At the summit, host Xi Jinping stressed that “the judgment of whether a country is democratic or not should be made by its own people, and not by a handful of others.”
Xi also stressed the role of “political parties as an important force in the progress of mankind” and went on to say that they “must chart the right course and shoulder the historic responsibility of ensuring the well-being of the human race. people”.

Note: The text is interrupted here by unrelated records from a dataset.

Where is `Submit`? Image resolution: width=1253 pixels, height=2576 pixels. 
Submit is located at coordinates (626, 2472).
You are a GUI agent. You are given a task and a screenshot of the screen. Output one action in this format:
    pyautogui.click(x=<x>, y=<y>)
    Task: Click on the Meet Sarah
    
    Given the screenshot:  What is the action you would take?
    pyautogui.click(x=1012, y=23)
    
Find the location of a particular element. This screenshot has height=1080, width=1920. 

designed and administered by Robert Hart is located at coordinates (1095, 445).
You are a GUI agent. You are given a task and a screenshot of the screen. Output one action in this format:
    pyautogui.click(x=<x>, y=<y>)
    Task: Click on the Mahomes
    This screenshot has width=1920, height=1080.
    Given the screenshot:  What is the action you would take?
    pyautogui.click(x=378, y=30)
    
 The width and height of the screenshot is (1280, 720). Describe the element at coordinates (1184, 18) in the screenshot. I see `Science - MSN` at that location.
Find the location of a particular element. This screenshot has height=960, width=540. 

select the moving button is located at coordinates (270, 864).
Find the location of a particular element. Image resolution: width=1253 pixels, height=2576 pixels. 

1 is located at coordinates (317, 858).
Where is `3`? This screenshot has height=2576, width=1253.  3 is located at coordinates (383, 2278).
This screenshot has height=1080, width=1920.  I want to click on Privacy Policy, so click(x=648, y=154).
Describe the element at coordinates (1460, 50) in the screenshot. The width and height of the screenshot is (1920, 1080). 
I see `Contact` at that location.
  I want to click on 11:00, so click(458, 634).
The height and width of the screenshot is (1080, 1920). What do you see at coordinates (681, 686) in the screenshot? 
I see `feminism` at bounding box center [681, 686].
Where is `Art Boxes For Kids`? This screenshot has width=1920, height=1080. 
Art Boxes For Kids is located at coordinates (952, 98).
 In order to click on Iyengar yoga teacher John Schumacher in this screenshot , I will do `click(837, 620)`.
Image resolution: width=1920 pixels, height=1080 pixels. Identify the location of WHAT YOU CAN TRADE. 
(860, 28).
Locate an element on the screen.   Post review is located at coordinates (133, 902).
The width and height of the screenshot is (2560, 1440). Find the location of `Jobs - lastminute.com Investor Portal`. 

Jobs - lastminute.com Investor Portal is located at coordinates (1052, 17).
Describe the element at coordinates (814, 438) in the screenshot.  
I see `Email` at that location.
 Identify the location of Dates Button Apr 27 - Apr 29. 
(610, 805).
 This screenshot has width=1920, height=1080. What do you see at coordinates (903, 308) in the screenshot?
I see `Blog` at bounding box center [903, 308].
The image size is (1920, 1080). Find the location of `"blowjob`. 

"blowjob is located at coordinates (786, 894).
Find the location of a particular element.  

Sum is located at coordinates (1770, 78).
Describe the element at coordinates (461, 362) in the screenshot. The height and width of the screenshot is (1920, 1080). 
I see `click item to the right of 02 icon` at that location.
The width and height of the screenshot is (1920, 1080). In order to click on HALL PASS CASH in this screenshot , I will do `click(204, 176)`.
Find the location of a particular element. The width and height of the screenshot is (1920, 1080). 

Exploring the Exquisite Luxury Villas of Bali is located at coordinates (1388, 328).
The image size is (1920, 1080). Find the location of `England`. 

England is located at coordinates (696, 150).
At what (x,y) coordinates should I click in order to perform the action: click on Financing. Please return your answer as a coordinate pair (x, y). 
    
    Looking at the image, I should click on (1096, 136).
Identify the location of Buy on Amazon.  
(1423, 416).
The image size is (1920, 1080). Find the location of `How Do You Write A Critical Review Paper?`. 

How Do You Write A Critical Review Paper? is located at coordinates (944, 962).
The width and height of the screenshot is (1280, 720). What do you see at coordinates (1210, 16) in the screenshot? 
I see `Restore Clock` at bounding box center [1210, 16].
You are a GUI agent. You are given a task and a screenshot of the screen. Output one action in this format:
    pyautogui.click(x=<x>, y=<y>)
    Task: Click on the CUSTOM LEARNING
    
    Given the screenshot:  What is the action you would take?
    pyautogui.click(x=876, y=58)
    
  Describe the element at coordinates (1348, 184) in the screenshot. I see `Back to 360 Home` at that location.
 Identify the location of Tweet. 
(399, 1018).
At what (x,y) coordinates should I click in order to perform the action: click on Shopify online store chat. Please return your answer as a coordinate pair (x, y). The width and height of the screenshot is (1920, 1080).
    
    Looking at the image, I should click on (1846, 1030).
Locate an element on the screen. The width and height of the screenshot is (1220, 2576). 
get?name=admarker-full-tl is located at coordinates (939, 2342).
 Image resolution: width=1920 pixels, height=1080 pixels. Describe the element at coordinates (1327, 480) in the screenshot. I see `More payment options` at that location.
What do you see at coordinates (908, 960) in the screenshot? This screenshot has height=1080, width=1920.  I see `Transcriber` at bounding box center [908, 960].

This is the substantial difference: there are those who believe that “the right path” has already been written and trodden in the past and that only this fixed path can be taken, repressing or despising those who deviate from it, and there are those who I believe that such a path is defined as ensuring that people can express themselves freely, choose and decide their destiny.
We therefore welcome this recognition by the People’s Republic of China of the importance of “political parties”, in the plural. Although in China there is only a part of it, of course, this could be evidence of a greater approximation and understanding on the part of the Chinese rulers of the historical experience of Western modernity, of which part of Latin America, with its peculiarities.
Since the first struggles for emancipation in the 19th century, the Latin American peoples have formed political parties to achieve self-determination, have waged bloody civil wars, suffered dictatorships and found in pluralist democracy the least bad system. policy to resolve their conflicts and live together in peace. .
Therefore, those who praise the “Chinese model” or seek to reproduce “one-party democracy” as a supposed alternative to pluralist democracy are missing the point.
They do not believe that a true democracy should guarantee free and competitive elections. They are not overly concerned with the fundamental importance of free speech and the right to criticize and protest, regardless of government or the content of its policies.
They do not believe that the alternation of power between different political forces is beneficial for societies. They justify the admissibility of censoring, banning, persecuting or suppressing those who question the ability of a government to control all the levers in the life of a country.
They must recognize that what they really demand is some form of dictatorship, whatever the reasons and the justifications. They don’t do it because they can’t credibly support the supposed benefits of dictatorship. It is then easier to preach on the shortcomings of democracies.
China, for its part, is watching impatiently. And he projects his vision of the world on a planetary scale.
This text is an enlarged version of a text originally published in Clarin, Argentina.
Translation from Spanish by Dâmaris Burity.